WASHINGTON — Tired of being stuck indoors with nothing to do during the Blizzard of 2016?
Newly crowned Golden Globe winner Rachel Bloom has an idea: watch “Crazy Ex-Girlfriend.”
“First of all guys, all episodes that we’ve aired so far are available for free on Hulu and CW.com, so you have no excuse,” Bloom tells WTOP, urging us all to catch up before Episode 10 airs on Feb. 1.
“Second of all, it takes place in Southern California. Episode 8 is actually about how warm it is in California at Christmastime. So you can pretend to be warm,” says Bloom, whose character Rebecca abandons New York to follow ex-boyfriend Josh (Vincent Rodriguez III) to West Covina, California.
“And third of all, it’s a good show and it’s unique and it’ll go by quickly,” she adds. “And it’s a musical so it’ll distract you from your troubles, except when we’re being sad because it does get sad sometimes.”
https://www.youtube.com/watch?v=VsmpDlgrOiQ
The series debuted on The CW on Oct. 12, 2015, but it flew under the radar until award season.
“We’re a dark musical comedy on a broadcast network, and I think the people didn’t hear about it or know what it was, so I think this will be great and it will be attracting the right type of audience.”
What is the right type of audience?
Why, Washingtonians, of course.
“It’s a show for smart people,” she says. “You guys are in Washington D.C., so you’re smart people, because your people like the president and senators.”
WTOP quickly points out that not all D.C. residents are politicians, but Bloom doesn’t believe it.
“You’re all senators.
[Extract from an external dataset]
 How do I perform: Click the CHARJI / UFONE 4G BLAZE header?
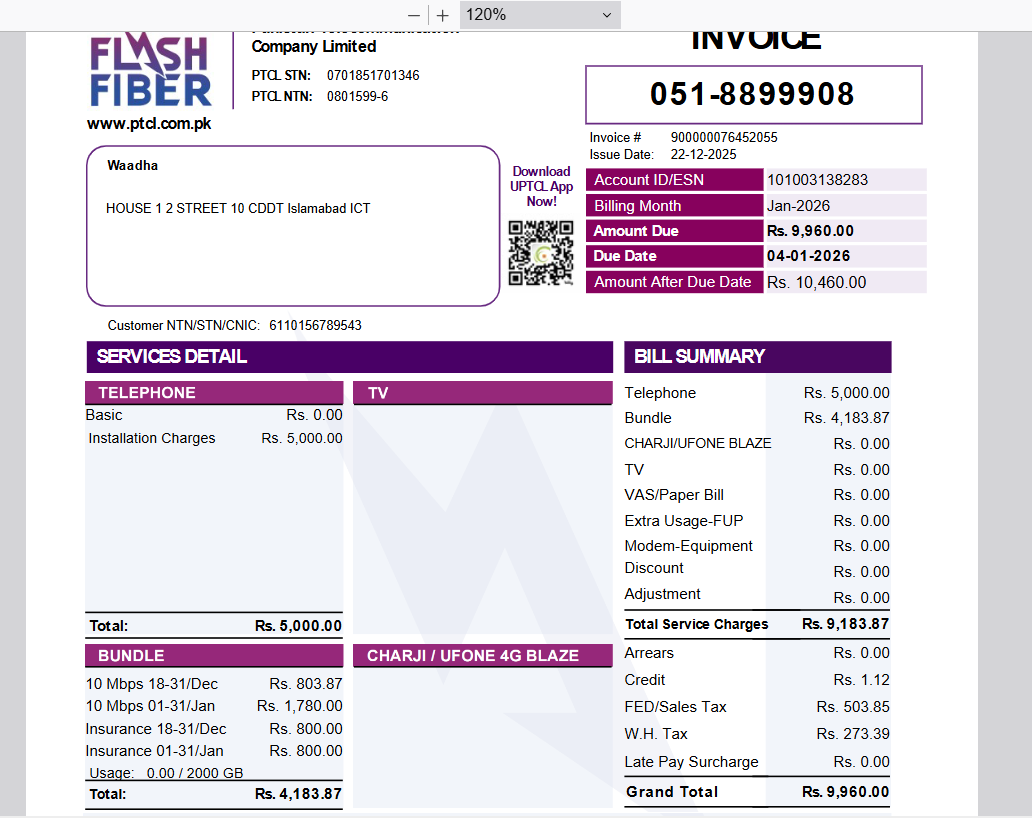[482, 656]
I assume everyone who lives in Washington D.C. is like senators,” she jokes.
“Senator” Bloom should have no trouble getting re-elected. She has accomplished a lot in her short TV reign, winning both a Golden Globe and Critics Choice Award for “Crazy Ex-Girlfriend.”
https://www.youtube.com/watch?v=vgj0hq7NavY
Bloom says those accolades haven’t quite set in yet.
“I spend most of my time working, so I haven’t had time to just be a person and reap the glorious rewards. But I’m excited to realize that I’m better than other people and act like it and just be terrible to everyone. I’m looking forward to that day,” she says with her signature tongue-in-cheek style.
In addition to the personal accolades, she hopes the awards will bring attention to the show itself.
During her Globes speech, Bloom recalled how the pilot was originally rejected by Showtime.
“To even make a pilot in the first place is near impossible. It is so hard to get something put on television. So the fact that I have something on television and it went through two different networks before getting on television is pretty crazy… I can’t believe someone is letting us do this musical television show because we have two to three musical numbers every episode,” Bloom tells WTOP.
Many of the show’s songs are recorded in two versions: one safe for air, one explicit for the web.
In this way, Bloom’s journey has come full circle. For four years, she created comedic musical sketches online, at first self-funded, then produced in conjunction with Cracked.com, before screenwriter Aline Brosh McKenna (“The Devil Wears Prada”) stumbled across her work.
“She was procrastinating and she was on the website Jezebel,” Bloom says of McKenna.
“One of my music videos, ‘If Disney Cartoons Were Historically Accurate,’ was featured on Jezebel and she watched all my stuff and I got an email saying, ‘Aline Brosh McKenna wants to talk to you about creating a musical television show.’ And it was in that first meeting that she had the idea for a movie called ‘Crazy Ex-Girlfriend,’ and we decided to turn it into a TV show.”
Such a success story provides hope for other folks cranking out funny web content.
“The goal was not to go ‘viral.’ I had moderate success on YouTube, but not compared to some people who are getting 16 million views per video. A lot of these people have the support of tweens, but that wasn’t really my demographic,” she says.
“I just wanted to create good work that felt like me. So that’s more what I take away from it: create good work and then find some way to put that good work out there.”